In my previous post, I showed how we could perform face detection on video streams by combining VASE with a computer vision library (dlib). That approach required the training of detectors for each class of object: faces, people, cars, etc. However, for some applications one may not need to detect all the objects in a scene. Rather, one is interested whether there was a change from the expected – or average – scene.
This focus on changes can work well for videos from static surveillance cameras. Because those cameras continuously record the same location, we have enough data to model the expected scene (background) and detect when something changes in the scene (foreground). This technique is called background subtraction and can be used to emphasize regions of interest in the scene. This is useful because, instead of searching each video frame for a specific object (object detection), a classifier can tell whether there is, for example, a person or a car on the regions that changed (object identification).
There are many algorithms for background subtraction and I won’t go over their details. For a thorough review of the different techniques which are available, please check the book “Background modeling and Foreground Detection for video surveillance: Traditional and Recent Approaches, Benchmarking and Evaluation”. The OpenCV library also contains fast implementations of many background subtraction algorithms.

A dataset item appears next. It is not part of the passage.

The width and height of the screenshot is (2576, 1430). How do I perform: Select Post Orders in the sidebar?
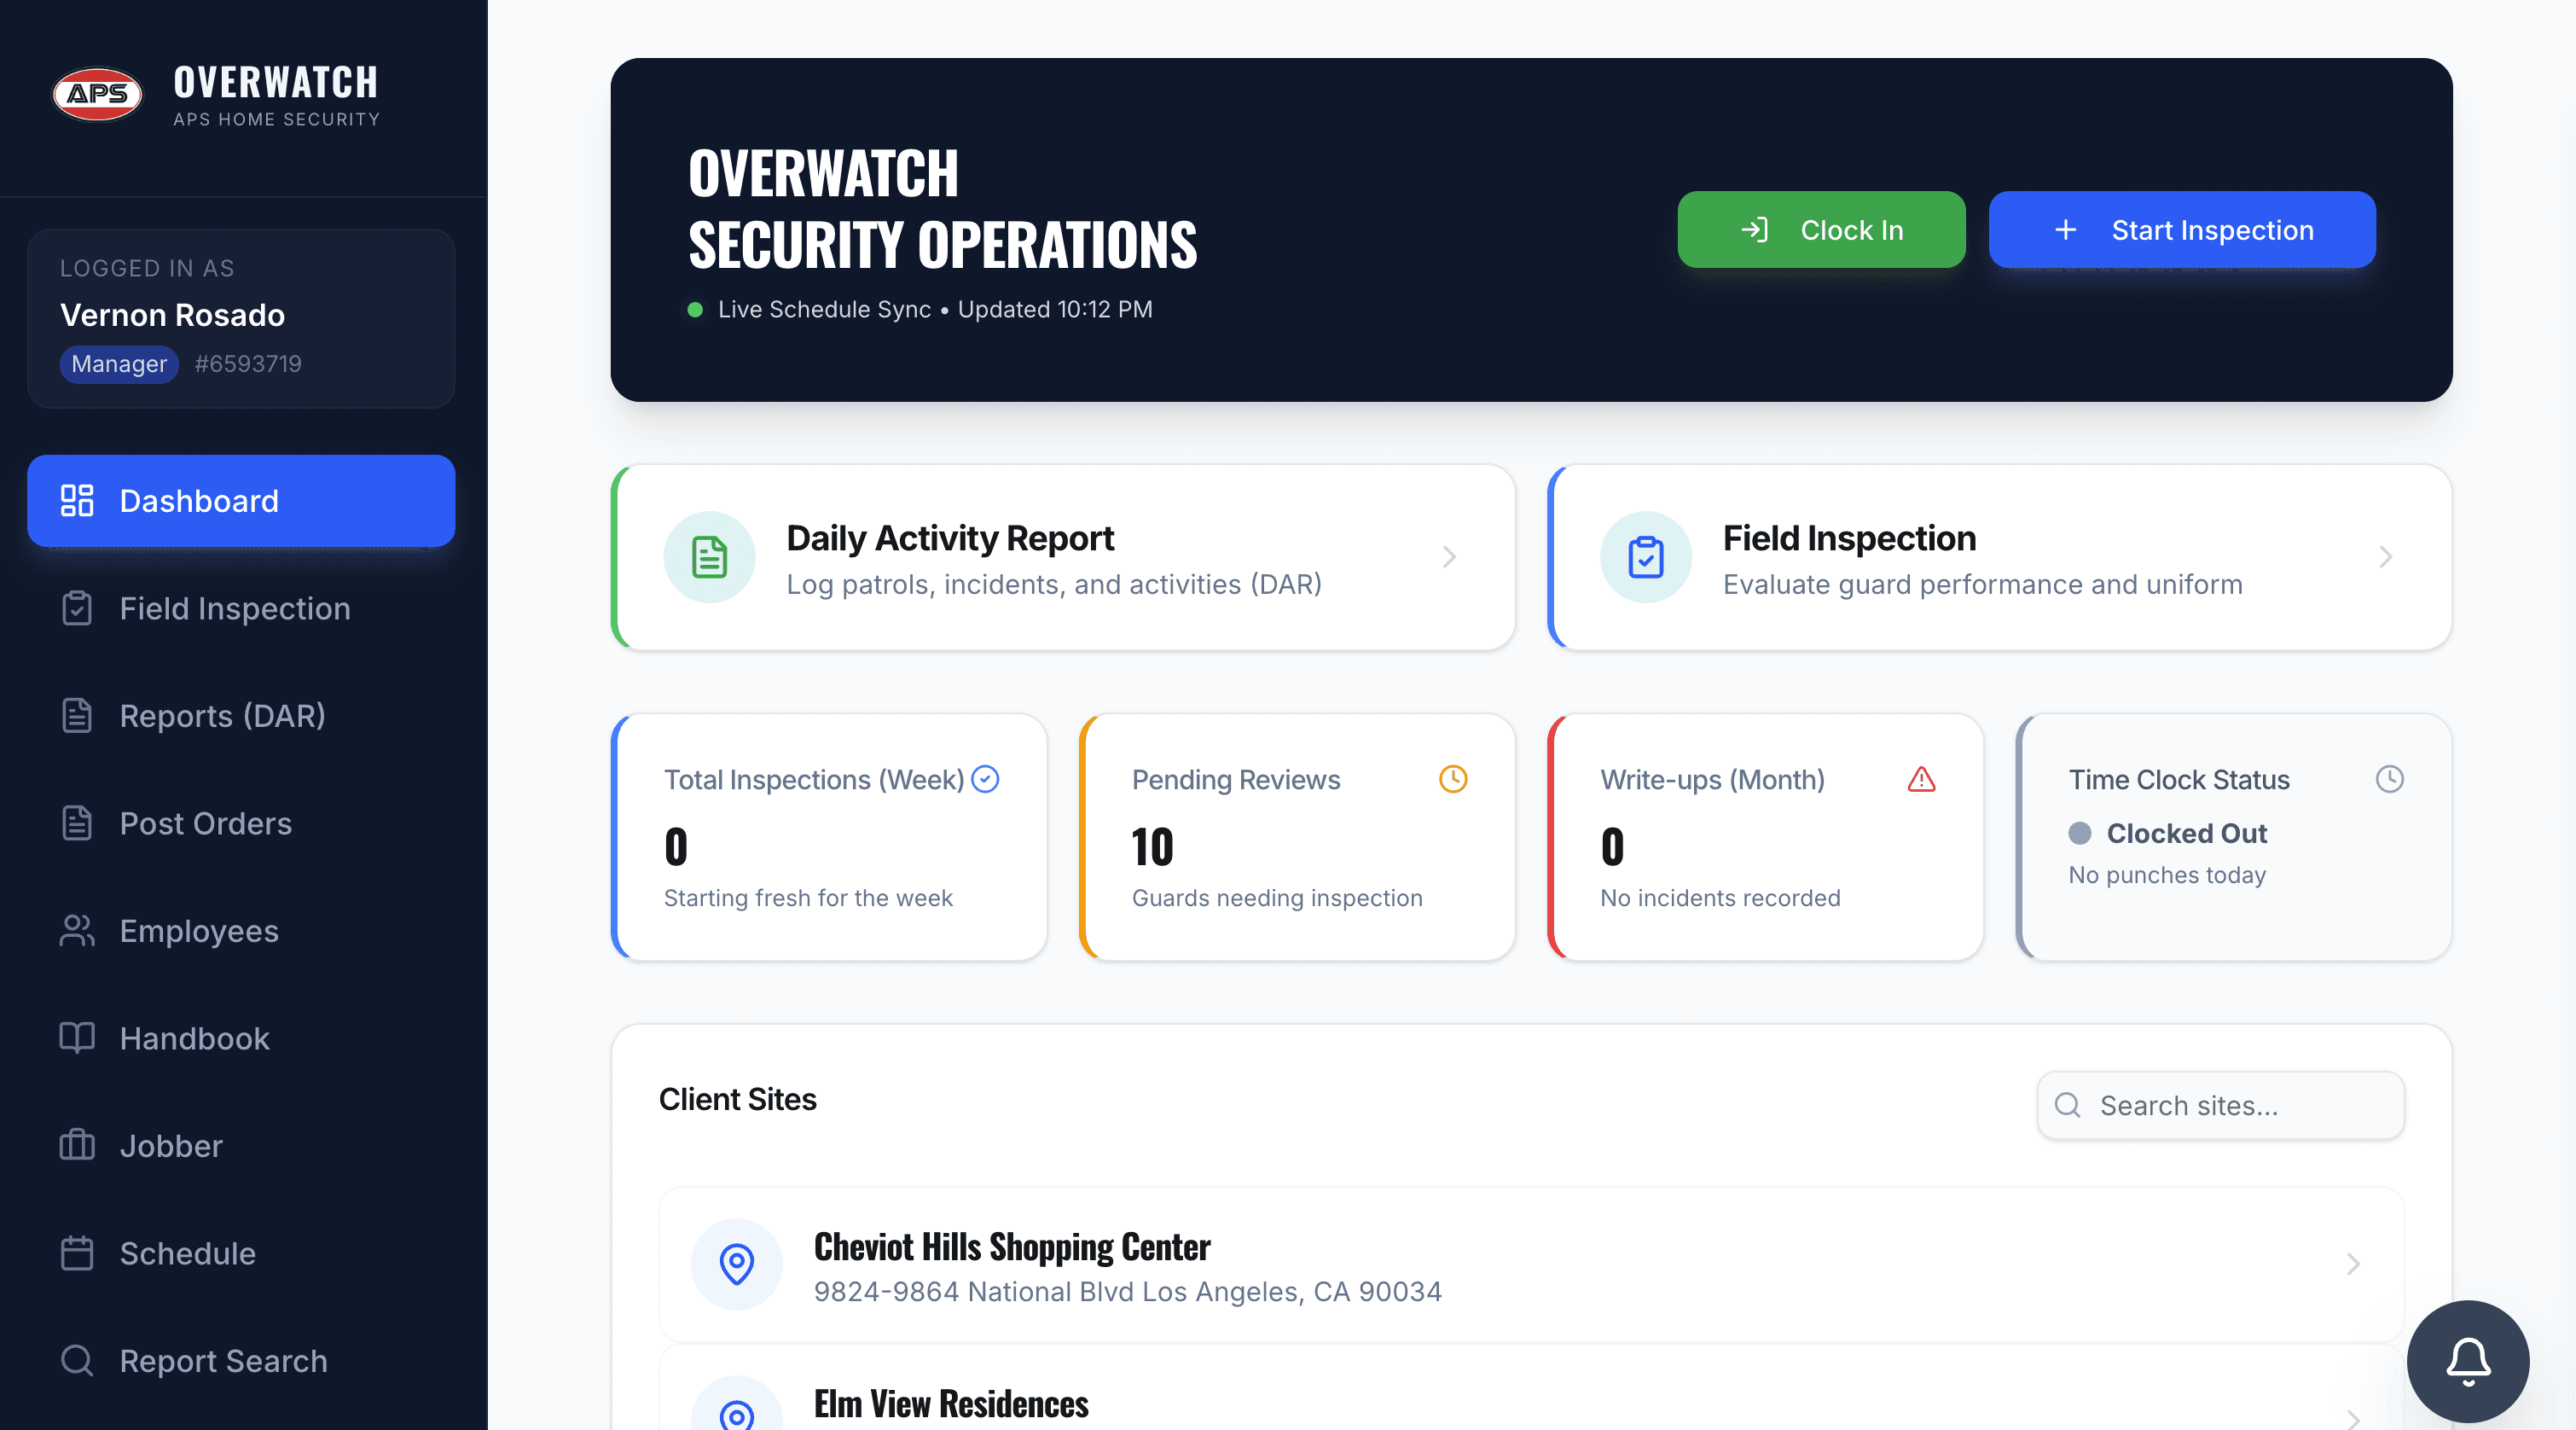(205, 823)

Last month, Thomas and I met for a productive weekend of cooking, software architecture discussions and programming. Thomas had just finished setting up IP cameras in a private location, and we wondered what objects we could automatically detect from the recorded scenes. Were there people or animals walking around, tools being moved? This was the ideal application for background subtraction.
I implemented a solution using VASE and a background subtraction algorithm from OpenCV, which models the background pixels’ RGB values as a mixture of Gaussian distributions. For each frame, the pixel values are compared to the background distribution, and those that deviate significantly are marked as foreground.
The output from background subtraction is a mask with white pixels at the location of foreground objects. This mask often shows false-positives due to lighting changes and reflections. Happily, those false-positives were often isolated pixels and could be reduced with the application of morphological transforms (opening and closing).
Finally, the remaining pixels were grouped if they belonged to the same connected components. The bounding box of those pixels was drawn on the screen around the putative objects. The results you can see below.
Note that the algorithm detected the closed door on the second frame (top-right figure, door is in the center). After some time, though, immovable objects are again taken as part of the background.
While the results look satisfactory, much still can be improved. For example, reflections on the water or shadows on the surfaces could still be removed before considering whether a pixel belongs to the foreground. Similarly, motion detection could be used to validate foreground pixels and avoid false positives. I’ll come back to those improvements in a later post.